• WHAT THIS EXERCISE ASKS:
1 - Write out word for word the part of the Varian Fry article that opens with the words containing "In 1935, Fry, who" and closes with "camps in France.".
2 - Pick up the Varian Fry article after its last sentence and keep writing it.

• PASSAGE SHOWN:

++++++++++

SOUTHBURY – Rita Frost of Newtown will tell the story of Varian Fry, who saved more than 2,000 lives during the Holocaust – including the lives of Marc Chagall, Max Ernst, Fred Stein, Jacques Lipshitz, Andre Breton and Otto Meyerhof – as guest speaker at the Jewish Federation of Western CT Yom Hashoah program on Sunday, April 12, 4 p.m. Frost’s talk will be accompanied on a short film on Fry’s life. The program is free and open to the public.

Frost, who serves on the Board of Directors for the Varian Fry Foundation, has been researching the heroic deeds of Fry for 18 years, along with her colleague, Marion Percy of Stamford, have located 10 people who were rescued by Fry who are now all in their 90’s.

In 1935, Fry, who lived in Ridgefield and Easton, was visiting Berlin as a journalist when he witnessed the brutality of the Nazis. He subsequently wrote an article that, published in the New York Times, telling the world that Hitler was planning to exterminate the Jews. Five years later, while rescuing refugees in Vichy France, he also wrote of the horrid conditions of the concentration camps in France.

++++++++++

• DATA ROWS:
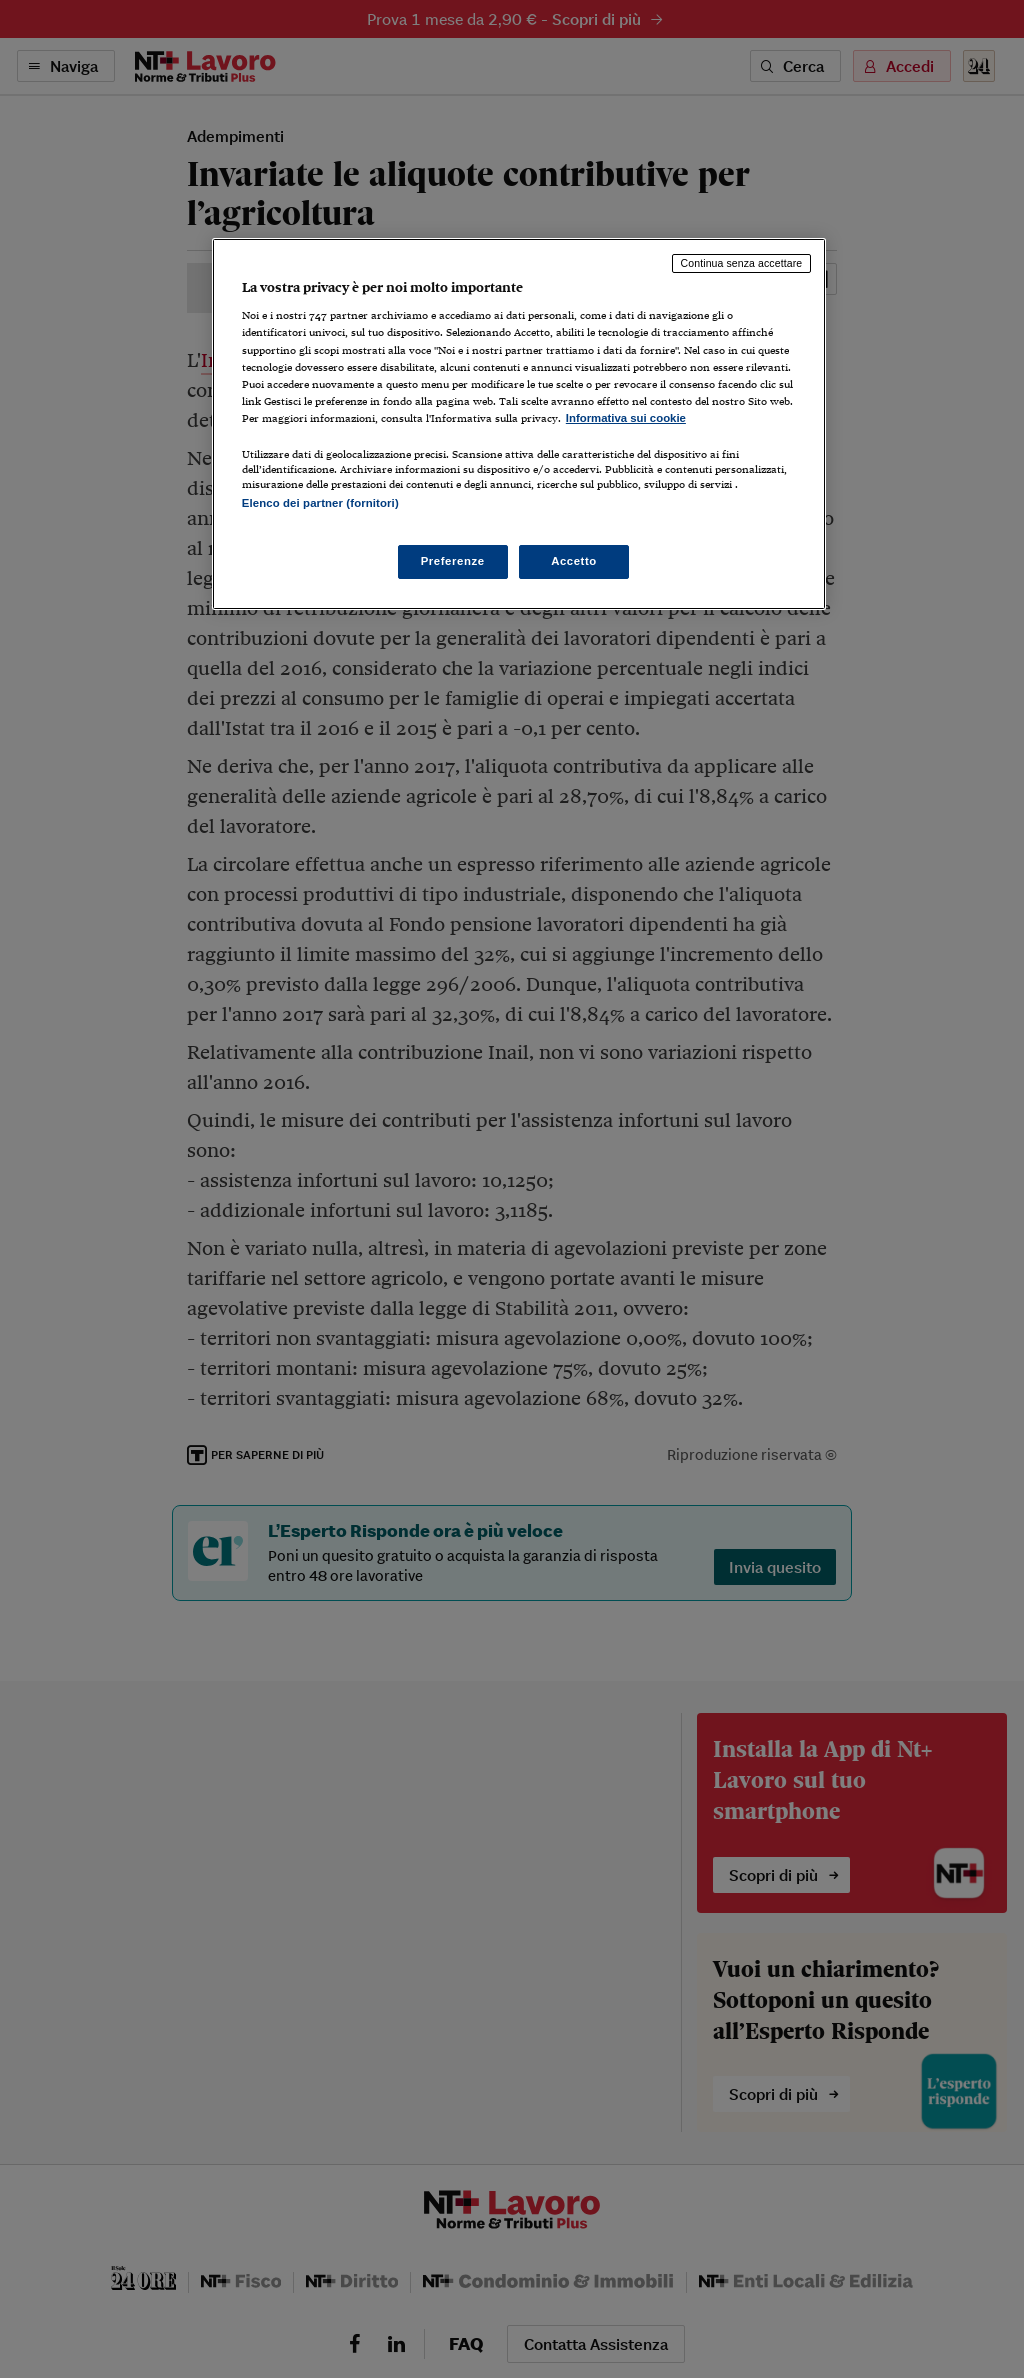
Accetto (574, 561)
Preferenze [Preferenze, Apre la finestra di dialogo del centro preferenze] (453, 561)
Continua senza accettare (742, 263)
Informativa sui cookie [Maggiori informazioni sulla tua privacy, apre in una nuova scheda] (626, 418)
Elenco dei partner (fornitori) (320, 503)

++++++++++

• RESPONSES FOR EACH TASK:
1 -
In 1935, Fry, who lived in Ridgefield and Easton, was visiting Berlin as a journalist when he witnessed the brutality of the Nazis. He subsequently wrote an article that, published in the New York Times, telling the world that Hitler was planning to exterminate the Jews. Five years later, while rescuing refugees in Vichy France, he also wrote of the horrid conditions of the concentration camps in France.

2 -
A graduate of the Hotchkiss School and Fairfield University, Fry taught Latin and Greek in schools from Ridgefield to Greenwich.

“Connecticut is where he was schooled, lived, worked and died. It’s important that we get to know his story,” says Frost of the man she describes as a “forgotten hero.”

The program, which is free and open to the public, will be held at the Walzer Family Jewish Community Campus at 444 Main Street North in Southbury.